_Exercise goal:_ Give everything in the material from the line containing "Task: Open the Packages tab" down to the line containing "Action: (x=210, y=23)", both included, as a numbered list. Leave out any blank lines.

_Records for processing:_
******

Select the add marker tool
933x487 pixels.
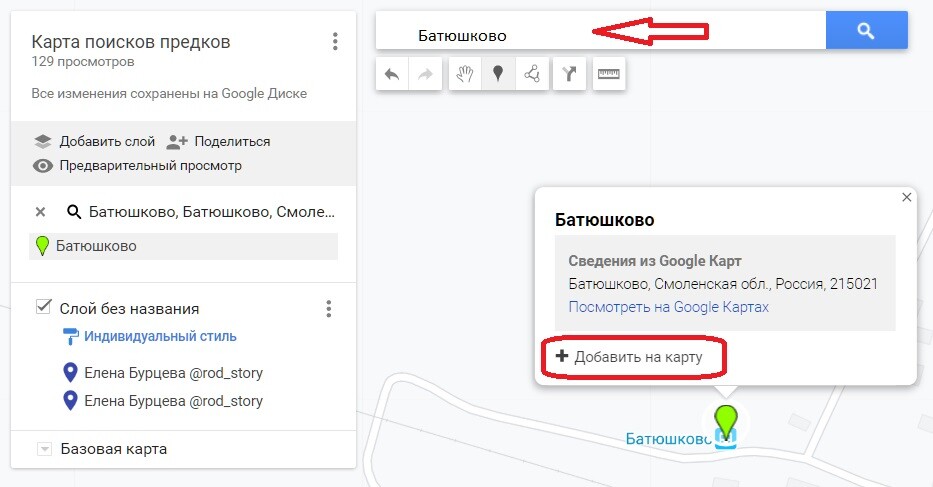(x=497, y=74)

******

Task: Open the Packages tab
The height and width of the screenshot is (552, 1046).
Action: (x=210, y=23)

******

_Result for this task:_
1. Task: Open the Packages tab
2. The height and width of the screenshot is (552, 1046).
3. Action: (x=210, y=23)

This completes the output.